# Finally Getting Around To Camping In The 23Rs



## tjwoody (Aug 17, 2009)

Have some questions. I picked up my 23rs late last year...got a deal, but didnt get to use it so this memorial day will be my first year. I did get an inspection and had a place winterize for me then too.

Looking around at some things I need to go through to get it all up and running and I cant find an owners manual.







Going to say sorry now for all the newb questions.

I'd like to add last year I did get my towing equipment installed based on suggestions here and what a huge difference it made...weight dist and sway bars. Very nice!

Anyone know where I can get one or even generic instructions, like a checklist of things to do. I'd just like to go through the motions minus hooking to sewer to check everything. I'd like to put some water in the tanks with some of the chemicals I see suggested here to clean it then during the ride to the campground hopefully it helps clean more then I can dump it out.

Some questions I have
Confused about hot water tank. Is it pretty much turn it on and check it?
Propane...lasts a while right in the tanks...same as my grill?
Battery...I think I want to get a new one...looks old...not sure if I can test.
Do I need a surge protector for it...from the CG powers to the outback?
I did get a pressure regulator cause I read an older post here it was good to have...do i also need something for sediment?
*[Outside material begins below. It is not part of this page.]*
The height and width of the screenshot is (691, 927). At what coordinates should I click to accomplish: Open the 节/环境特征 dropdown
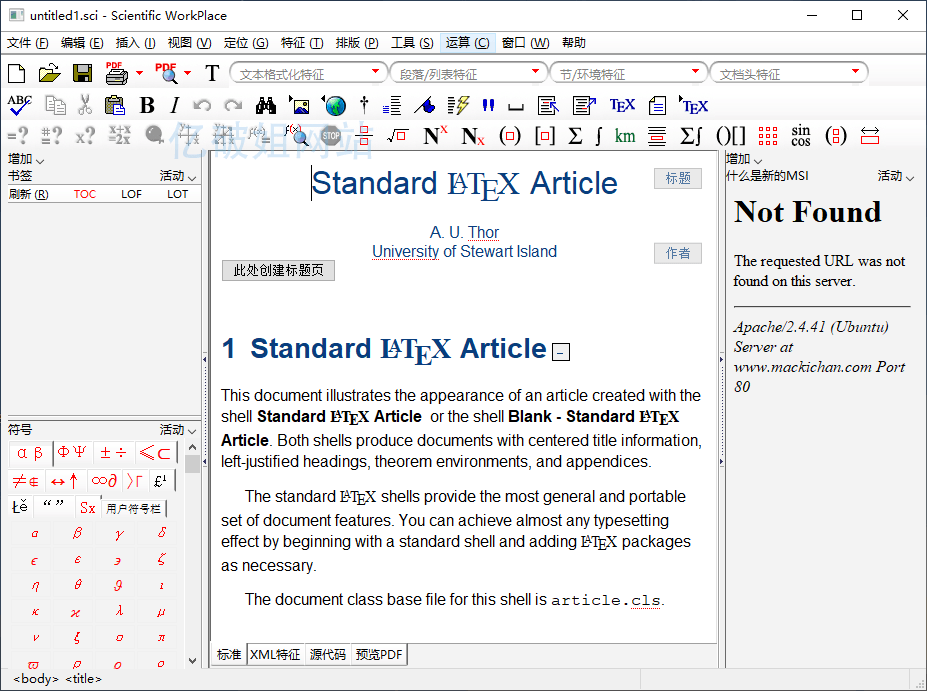695,72
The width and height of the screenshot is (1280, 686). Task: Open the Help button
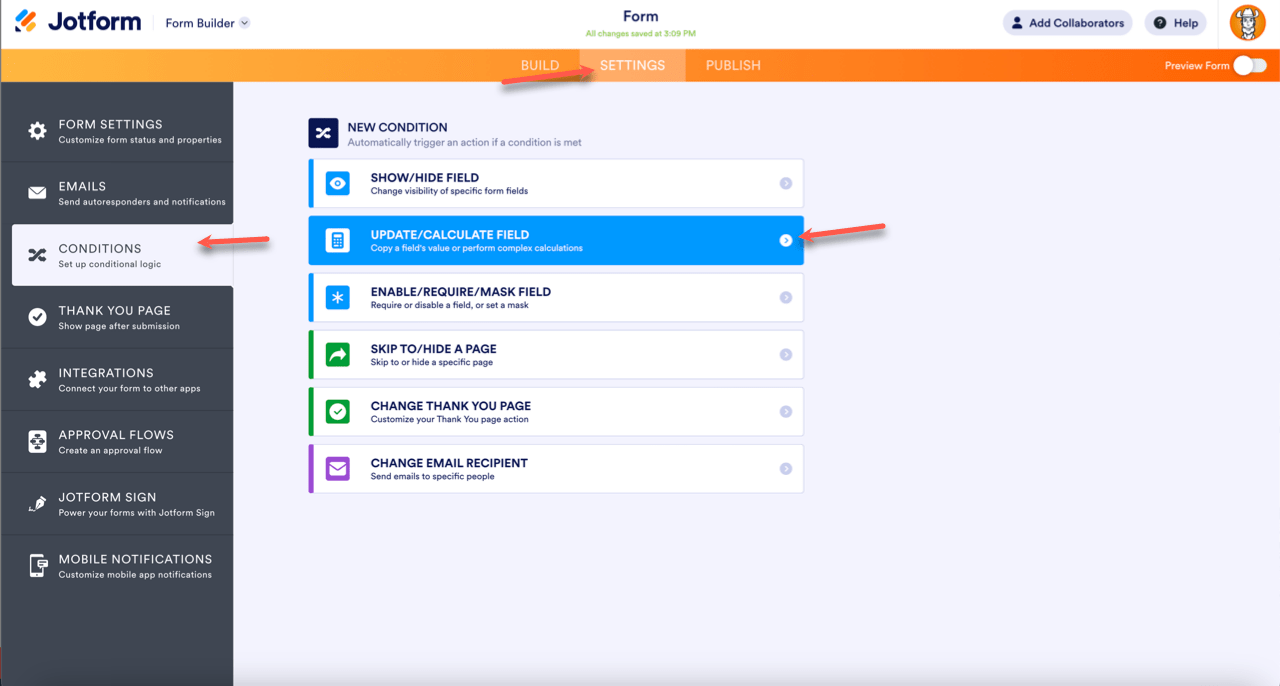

We prob wont be drinking the water.

I plugged into power in my house yesterday and did get lights on. Everything looks good inside minus the lady bugs im still getting out.
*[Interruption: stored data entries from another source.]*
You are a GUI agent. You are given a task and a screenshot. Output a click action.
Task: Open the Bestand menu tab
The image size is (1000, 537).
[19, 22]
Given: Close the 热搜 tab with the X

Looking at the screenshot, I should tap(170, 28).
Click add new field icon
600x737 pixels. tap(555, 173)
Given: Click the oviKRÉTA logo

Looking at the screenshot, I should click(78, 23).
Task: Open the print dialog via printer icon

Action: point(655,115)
Going to keep looking through site for more info.

Appreciate any and all help


----------



## tjwoody (Aug 17, 2009)

ah ha...i do see its call Dewinterizing...lol







!

so i see some of u guys just do it at campground? makes sense since i got full hookups. guess its not looking as bad as i thought. looking into the sanitizing now and this flush king seems nice.


----------



## GSJ (May 20, 2008)

tjwoody said:


> ah ha...i do see its call Dewinterizing...lol
> 
> 
> 
> ...


 Hi there and welcome. I have the same trailer. I would get a surge protector, last year we have a close call with lightning and it blew the GFI's and the fuses. As for the pressure reducer for your "city water", get one, why take chances, and the one with the 90 degree bend is easer on your hose and outlet. As for the propane tanks, I've tried the inline gages and there OK, but now I wiegh them. I use one of those luggage scales, you can find them on Ebay. 28lbs empty and 54 full...or somewhere around there. As for the batteries, If you plan to do a lot of "dry" camping then go with the 2 x 6volt( as suggested by lots of people on this site). A little more money up front, but you can get 4,5 and 6 days out of your batteries depending on many factors. You should have a decent 12 volt at least, because most of the things in your trailer run off the 12 system. Always make sure that you purge the hot water lines before you turn the heater on, if not, and there isn't any water in it you could screw the element. When was the last time your water lines were sanitized. if the trailer is new to you, you should probibly do that. you never know what might be floating around in the lines. Do a search, the proceedure is in here somewhere.
I think that covers the questions, Gord


----------



## john7349 (Jan 13, 2008)

Here is a link to a generic Owners Manual. click here Hope that helps!


----------



## tjwoody (Aug 17, 2009)

Hi, yes it is new to me! and thx for that manual link I will check it out!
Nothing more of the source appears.